→ **What you will do**:
- a) Reproduce the stretch of the AI value chart passage from "For this answer" through "thinking about AI.".
- b) Resume the passage on valuing AI with a quad chart, continuing after its final sentence.

For this answer I have to make a lot of assumptions about how AI's work vs. how organic brains work. I find the most meaningful answer coming from a quad chart based on two ways of valuing a "thing." They're certainly not the only two ways to value things, but they prove useful for me when thinking about AI.

I chart value of objects on how well an object behaves when it works "as defined," and how well an object behaves when it works "out of spec," (i.e. when you ask it to do something you don't think it's "expected" to do, how well does it keep up)

                Out of Spec Behavior
                Poor    |   Good
              +---------+-------------+
As       Good | Tool    | Interesting |
Defined ------+---------+-------------+
Behavior Poor | Crude   |  Resilient  |
              +---------+-------------+
  • Crude things are not good at anything. They fall apart with use, and are generally not very good at adapting to new situations. The modern human category of "child's toys" fits in this block.

→ **Provided data**:
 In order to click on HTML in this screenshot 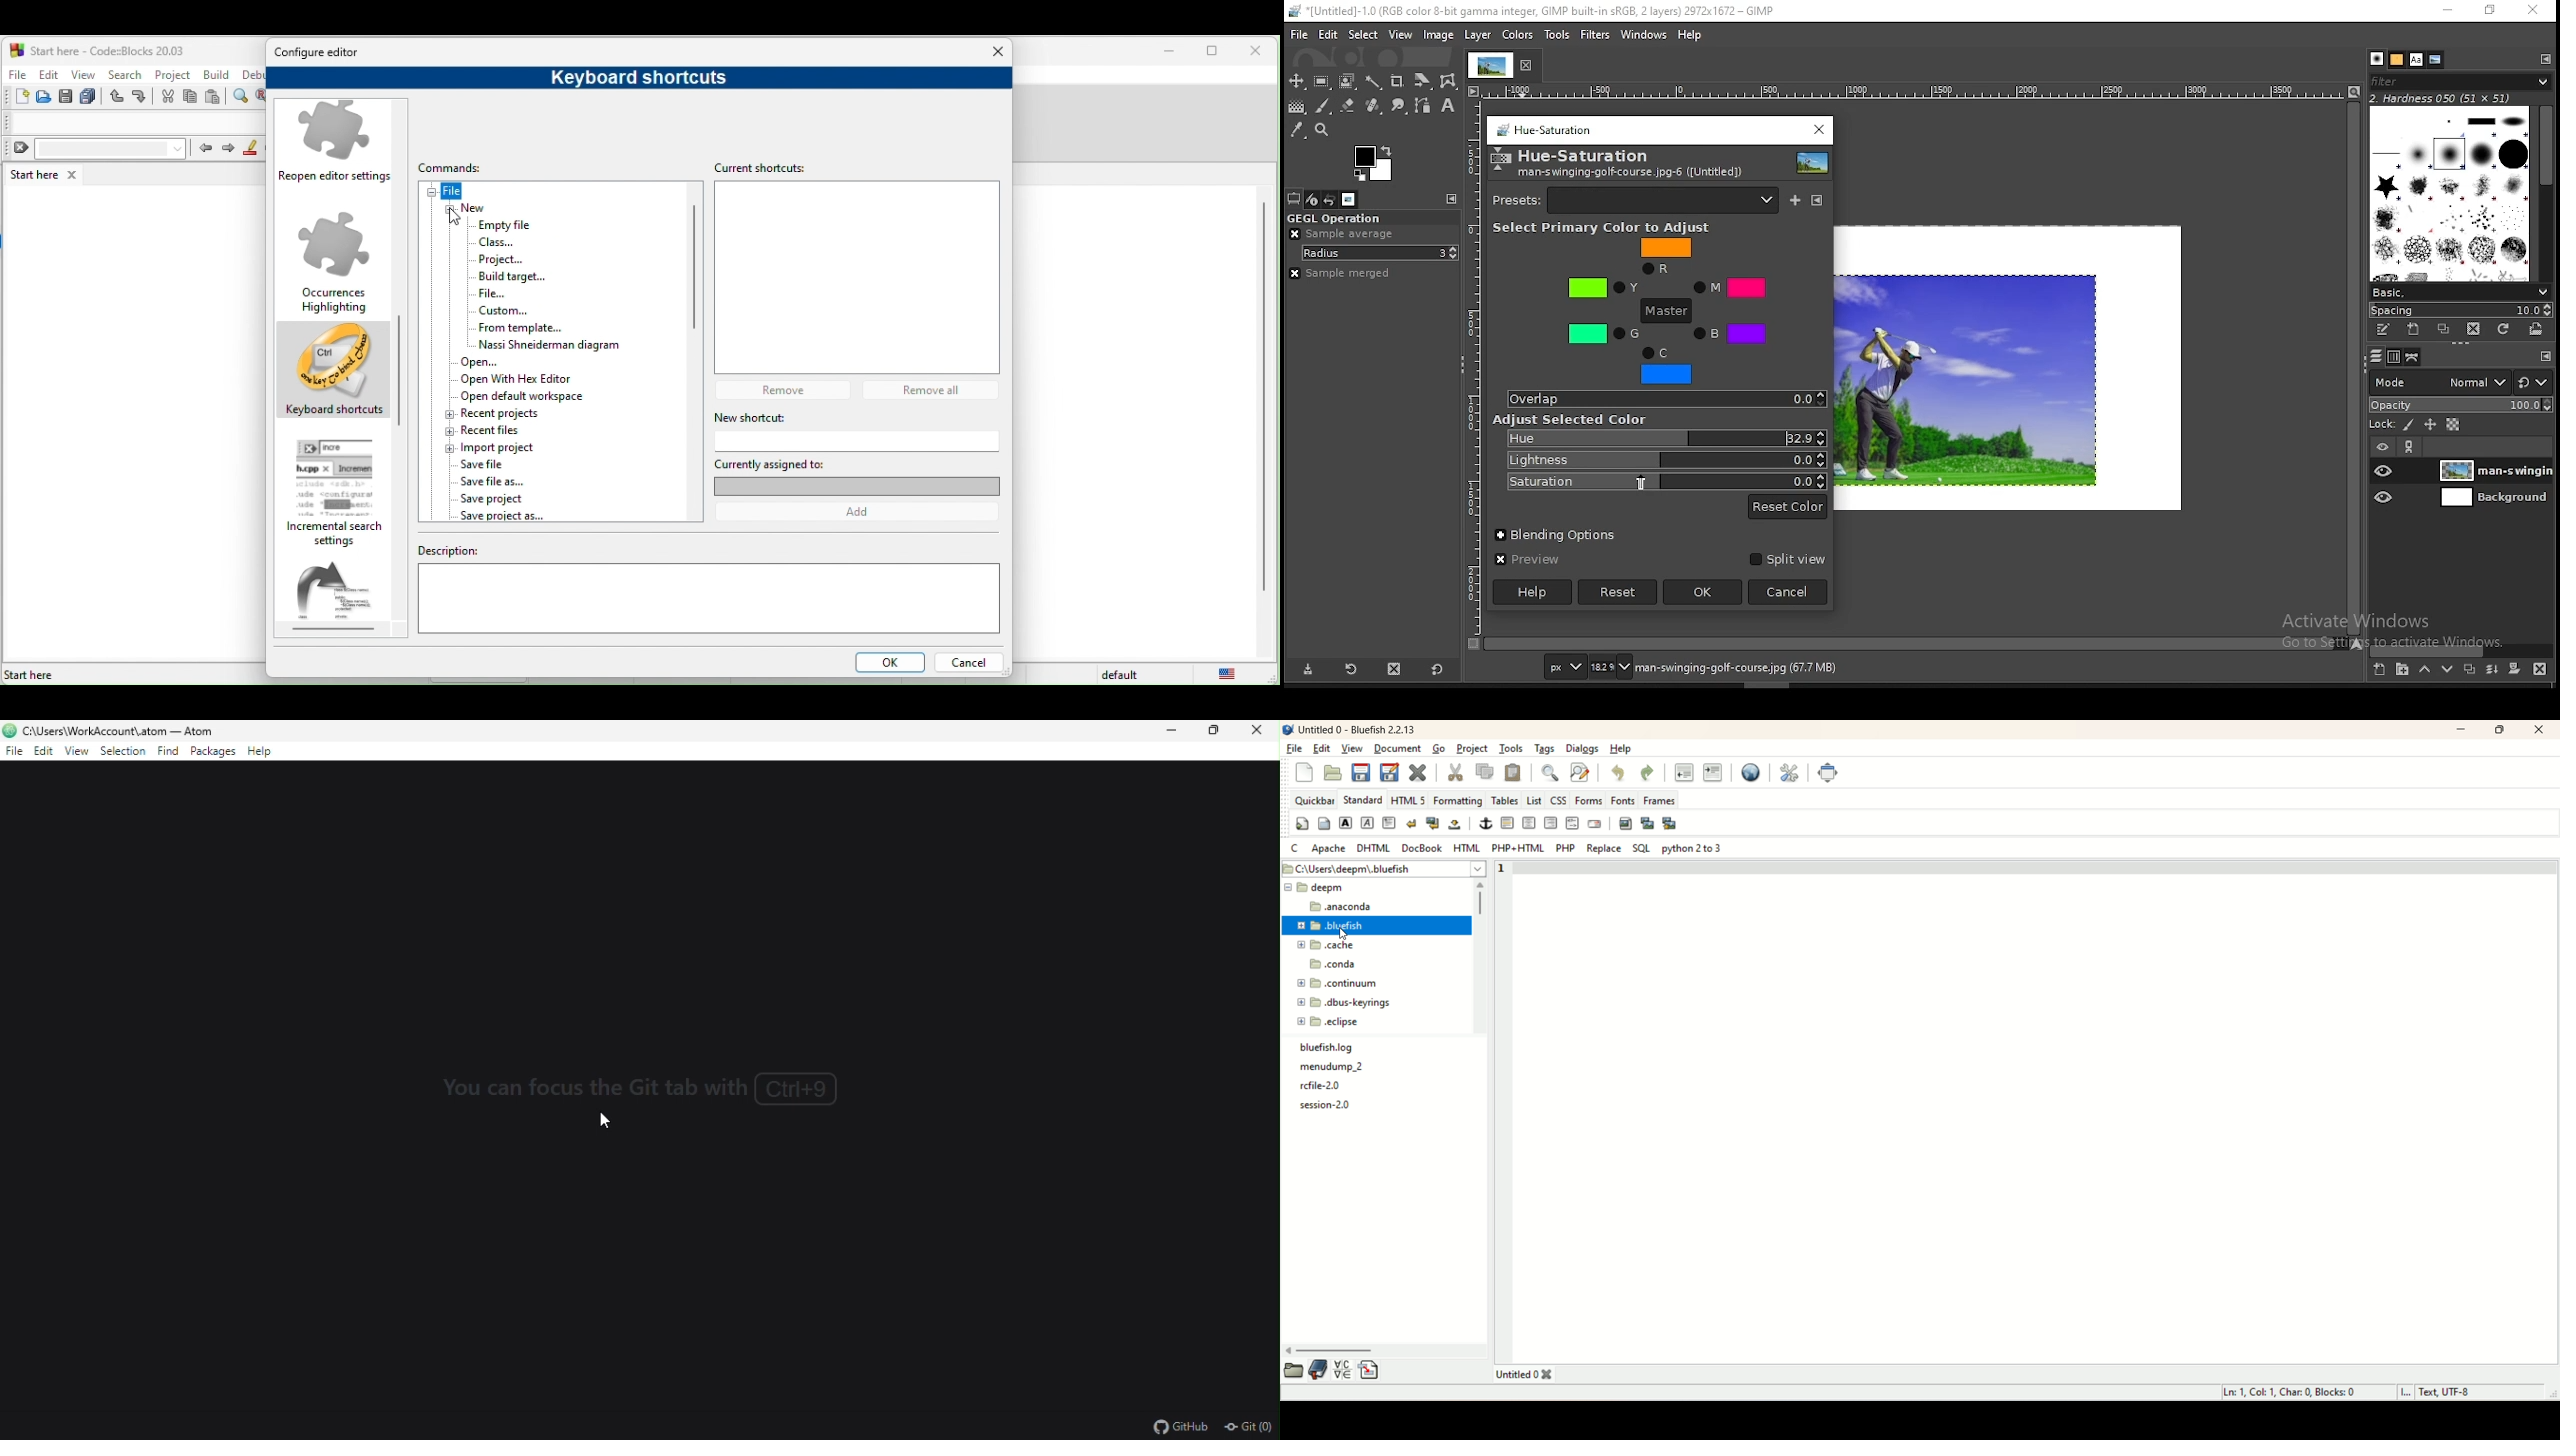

→ **Outputs for the tasks**:
- a)
For this answer I have to make a lot of assumptions about how AI's work vs. how organic brains work. I find the most meaningful answer coming from a quad chart based on two ways of valuing a "thing." They're certainly not the only two ways to value things, but they prove useful for me when thinking about AI.

- b)
  • Tools are amazingly good at what they do best. Once we devise a tool, and understand its abilities, they prove amazingly good at accomplishing goals. However, they are often very narrowly focused, unable to adapt to changing environments. A helicopter can fly in ways that are a marvel to behold, as long as they are kept within spec. However, on Everest, humans climb higher than any helicopter can go because the air is too thin. There was a famous rescue on the lower slopes of Everest where a helicopter pilot decided it was worth the risk, but refused to land at that altitude for fear the machine would not be able to take off again. He instead hovered just a few feet off the snow, carefully feeling for a sign that the helicopter was leaving its spec range.
  • Resilient objects just keep working, against all odds. Some systems are not known for their ability to perform in ideal conditions, but in unpredictable dangerous environments where one does not get to prepare. Survival gear tends to fall in this category. As one example, there is a military technique nicknamed "dummy cording" where you discard the core out of some parachute cord (to save weight) and use the outer sheaths to tie your gear to yourself so that it stays around in times of great exhaustion. Parachute cord was never designed for this operation, but its construction is so resilient that it turns out to be useful, even after you've taken the strong part out.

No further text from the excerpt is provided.